В мае 1963 года мы были в Ленинграде и на "авось" пошли к Ахматовой. Она была в просторном кимоно, расшитом золотом по черному. По-молодому захлопала в ладоши.
- А я с утра чувствовала, что сегодня будет радость. Эта встреча и смутила, и осчастливила. Разговор сразу пошел непринужденный. Она расспрашивала о московских новостях. Ее интересовало все - приятное, и неприятное: как вели себя Эренбург и Вознесенский, почему начальство набросилось на Евтушенко, что представляют собой работы Эрнста Неизвестного, кто и как ругал Л. за "абстрактный гуманизм"?
Потом вспоминала о своем:
- Все знают про сорок шестой год.
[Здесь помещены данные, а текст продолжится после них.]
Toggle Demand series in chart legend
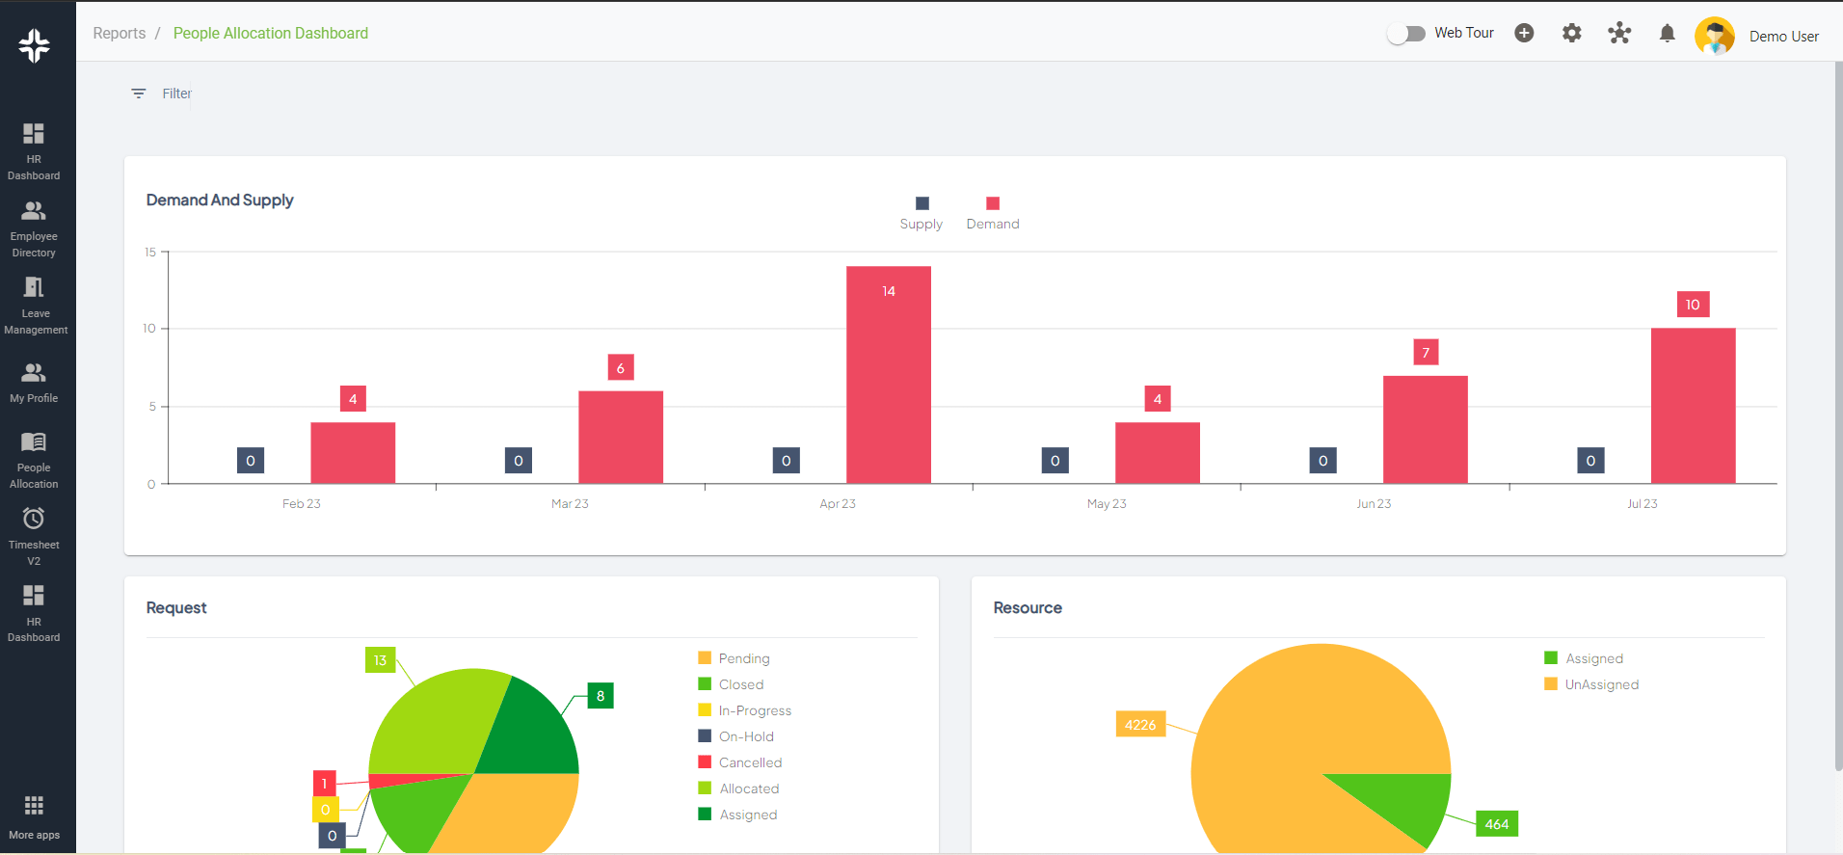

А ведь это было во второй раз. Обо мне уже в двадцать пятом году было постановление. И потом долго ничего не печатали. В эмиграции пишут, что я "молчала". Замолчишь, когда за горло держат. Постановление сорок шестого года я увидела в газете на стене. Днем вышла, иду по улице, вижу - газета и там что-то про меня. Ну, думаю, ругают, конечно. Но всего не успела прочесть. Потом мне не верили: "Неужели вы даже не прочли?.." Но я в тот день стала замечать - знакомые смотрят на меня, как на тяжело больную. Одни осторожно заговаривают, другие обходят. Я не сразу сообразила, что произошло. А на следующий день примчалась из Москвы Нина Антоновна.
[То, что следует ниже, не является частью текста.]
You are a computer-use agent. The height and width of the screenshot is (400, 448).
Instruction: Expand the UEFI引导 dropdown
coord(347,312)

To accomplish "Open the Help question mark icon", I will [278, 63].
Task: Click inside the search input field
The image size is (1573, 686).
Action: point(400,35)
Показала недавно полученный первый том сочинений Гумилева, изданный в США.
- Тут предисловие господина Струве.
В предисловии строки из "Ямбов", посвященные разрыву с молодой женой, комментируются так: "Об этой личной драме Гумилева еще не пришло время говорить иначе, как словами его собственных стихов: мы не знаем всех ее перипетий, и еще жива А. А. Ахматова, не сказавшая о ней в печати ничего".
И гневно:
- Видите ли, этому господину жаль, что я еще не умерла.
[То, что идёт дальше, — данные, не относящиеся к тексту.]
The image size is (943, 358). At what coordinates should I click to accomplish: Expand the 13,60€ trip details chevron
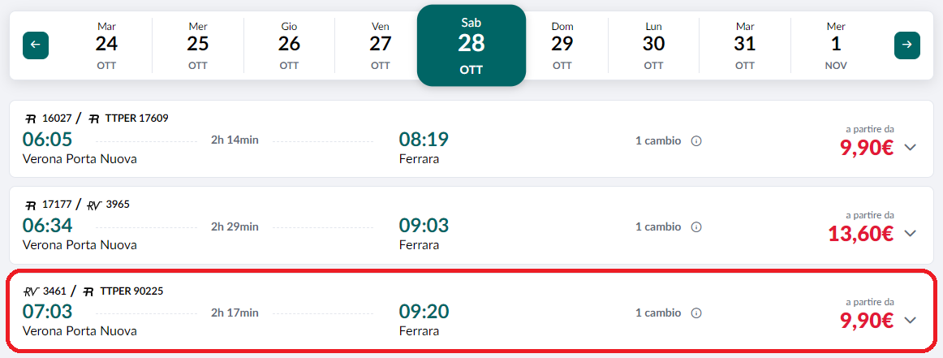910,234
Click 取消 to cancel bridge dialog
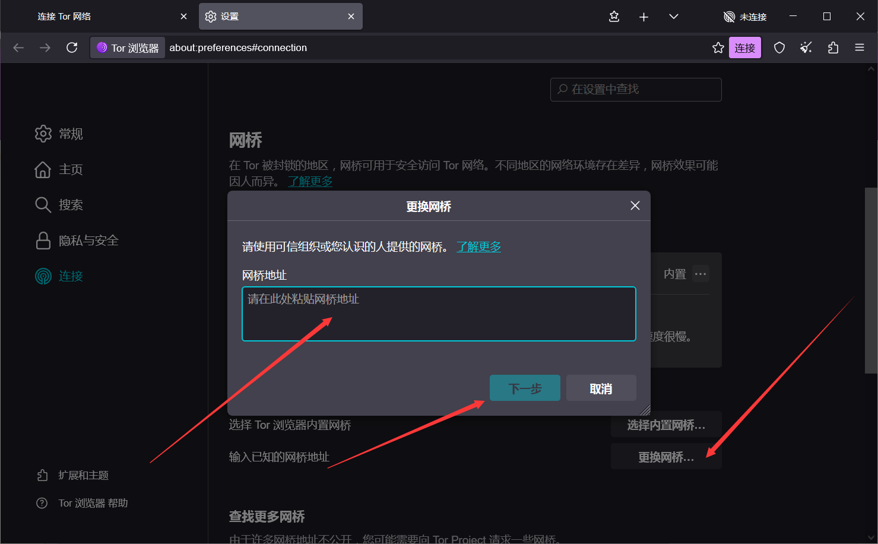 point(601,388)
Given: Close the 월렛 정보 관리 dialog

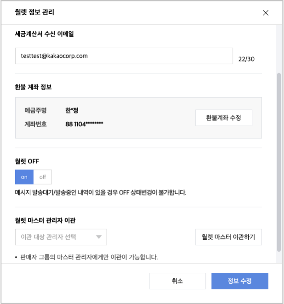Looking at the screenshot, I should coord(265,13).
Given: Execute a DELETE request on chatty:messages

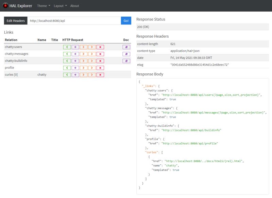Looking at the screenshot, I should 100,54.
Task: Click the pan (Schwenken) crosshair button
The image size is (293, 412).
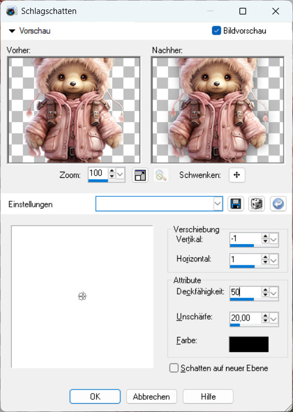Action: point(237,175)
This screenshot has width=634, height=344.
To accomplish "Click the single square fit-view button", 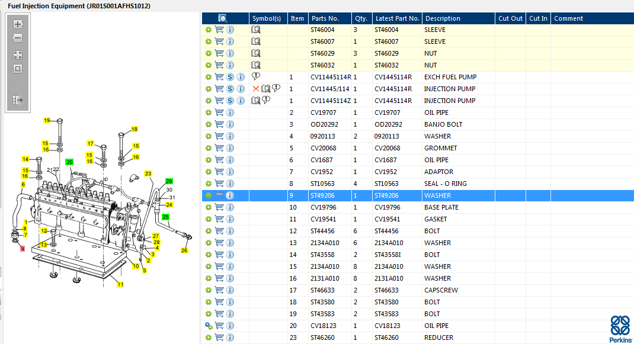I will (18, 69).
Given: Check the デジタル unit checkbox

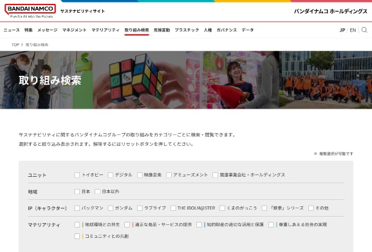Looking at the screenshot, I should (110, 175).
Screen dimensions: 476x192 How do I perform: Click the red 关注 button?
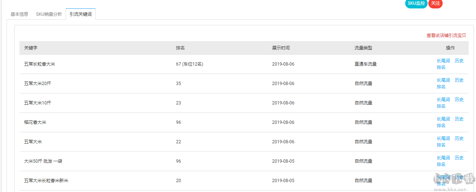[435, 3]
Мы пытались возражать, - это просто неуклюжий оборот.
- Нет, это именно так. Ему это просто мешает. "Ахматова еще жива!" И он не может всего сказать. Написать ему, что ли? "Простите, пожалуйста, что я так долго не умираю"? И посмотрите, как гадко он пишет о Леве: "Позднее, при обстоятельствах, до сих пор до конца не выясненных, он был арестован и сослан". Невыясненные обстоятельства! Что ж они там предполагают, что он банк ограбил? У кого из миллионов арестованных тогда обстоятельства были ясными... Не понимают. И не хотят понять. Ничего они не знают. Да, да, они предпочли бы, чтобы мы все умерли, чтобы нас всех арестовали. Им мало двух раз. Посмотрите, вот тут же: "Но в 1961 году за границу дошли слухи (быть может, и неверные) о новом аресте Л. Гумилева". И Струве не один: они все там бог знает что пишут - Маковский, Одоевцева, оба Жоржика...
Заметив недоумевающие взгляды:
- Были такие два мальчика при Николае Степановиче - Георгий Иванов и Георгий Адамович. И вот теперь сочиняют невесть что. Одоевцева уверяет, что Гумилев мне изменял. Да я ему еще раньше изменяла!
Для нее оставались злободневными соперничества, измены, споры, которые волновали ее и ее друзей полвека тому назад.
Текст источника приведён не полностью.